I have had very bad luck with reiserfs v3.5/.6, I have not tried any
v4.xxx of the filesystem format.

Infact, I have completely gone away from reiser as a filesystem of
choice. And will not be *USING* any reiserfs in production, period. At
least until some proof of "losing the tree root, thereby orphaning all
leaf objects" is *NOT* possible or theoretically/statistically
impossible.

That leaves three(3) choices:

        JFS, XFS, EXT3:
               
                JFS is a very mature excellent filesystem, this
                particular version in Linux comes from OS/2, where it
                has been used and considered the defacto standard if you
                need a file-system with journals (most OS/2 machine
                nowadays are appliances, due to marginalization of
                OS/2). JFS does suffer from some limitations when
                dealing with certain situations on certain types of
                files (thousands and thousands of small files, sometimes
                exceptionally HUGE files as well). Also isn't as
                flexible when dealing with ACLs.
               
                EXT3 is a very mature and very well known set of specs.

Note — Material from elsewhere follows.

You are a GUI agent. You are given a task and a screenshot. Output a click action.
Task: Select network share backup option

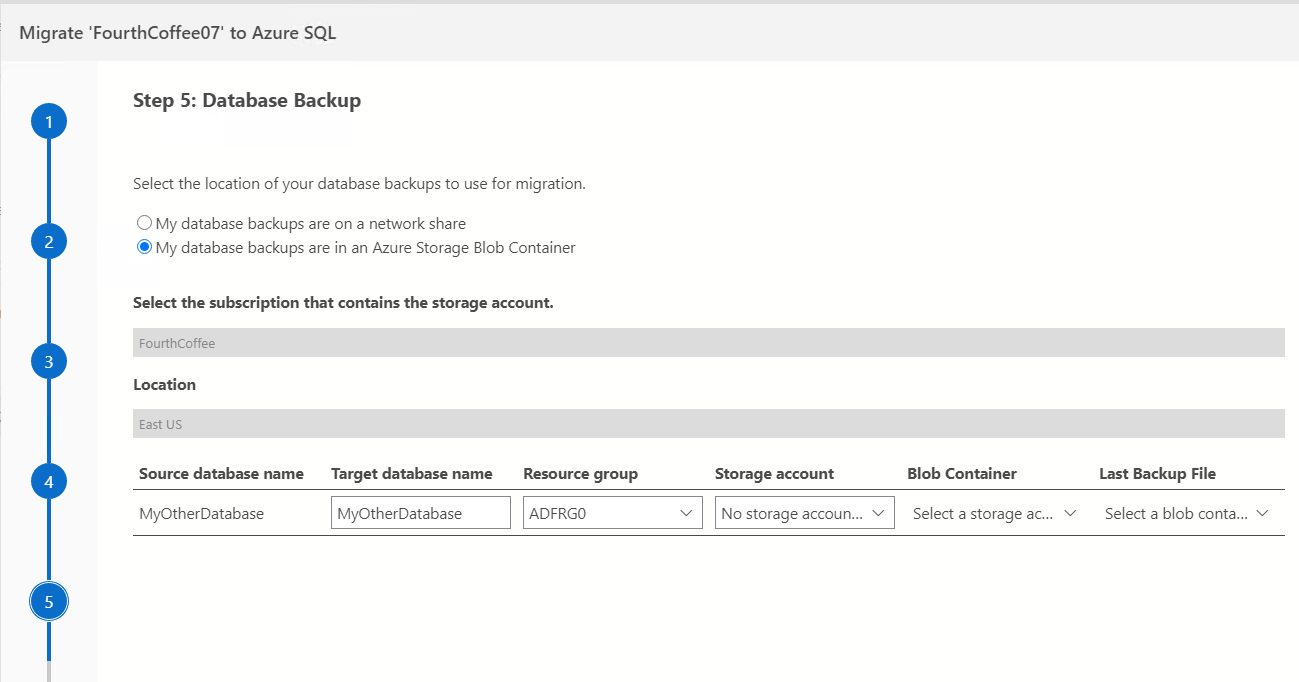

                It is the safest bet. But also arguably the slowest of
                the 3. Slow is a relative term though. Slow could be
                fast enough as you'll never notice. Or it could be so
                bad, it makes you scream everytime you try to run
                OpenOffice.org or Firefox with tons of extensions.

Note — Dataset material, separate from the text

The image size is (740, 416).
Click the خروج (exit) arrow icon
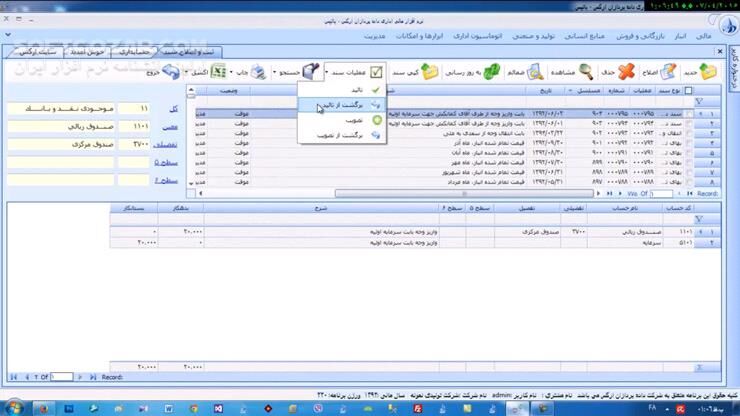[170, 72]
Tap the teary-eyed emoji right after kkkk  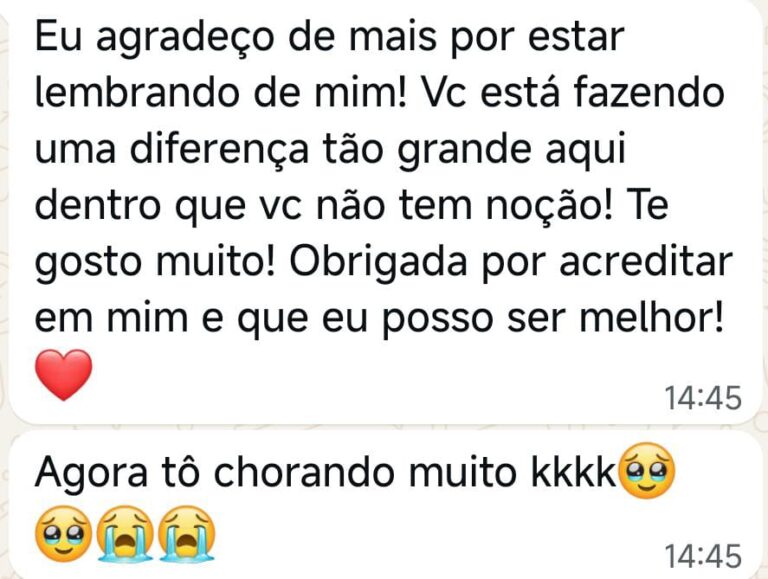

                Really has only the stigma "EXT2 with Journals bolted
                on" badmouthing and slowness to deal with. Excellent ACL
                support, should you use them. Sparse Large file support
                can be suspect at times, but only in very rare
                circumstance.
               
                XFS is mature, not as well documented, not as well
                supported by utilities and it the "up and coming"
                file-system of choice. This is SGIs implemetation of the
                journaled file-system. It is exceptionally fast, light
                weight with very good ACL support (treated as meta-data,
                making it indexable and very fast to access). But GRUB
                has a huge problem with xfs. During the placement of the
                grub support files on the filesystem, it calls the
                "xfs_freeze" function and potentially can cause a hard
                lock of the system. There is the reason for either using
                LILO as the boot manager (/me hatessss the LILO for many
                reassssons) or use a small ext2/3 /boot filesystem and
                partition for grub support (or reiserfs or JFS etc...).

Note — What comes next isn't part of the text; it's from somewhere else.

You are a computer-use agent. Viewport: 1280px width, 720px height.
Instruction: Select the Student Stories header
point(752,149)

                Since I am one of the fuddites that still prefer a
                separate /boot partition, this is of zero consequence to
                me. In fact this is what *I DO DO* (hehehe I wrote DO
                DO) for every workstation/desktop/laptop/server I setup
                nowaday.

My choices are nearly always a bit on the sharp side of the edge... but
XFS has been my choice for more than 1.5 years now. I see this for the
foreseeable future as my choice and will continue until I see something
better.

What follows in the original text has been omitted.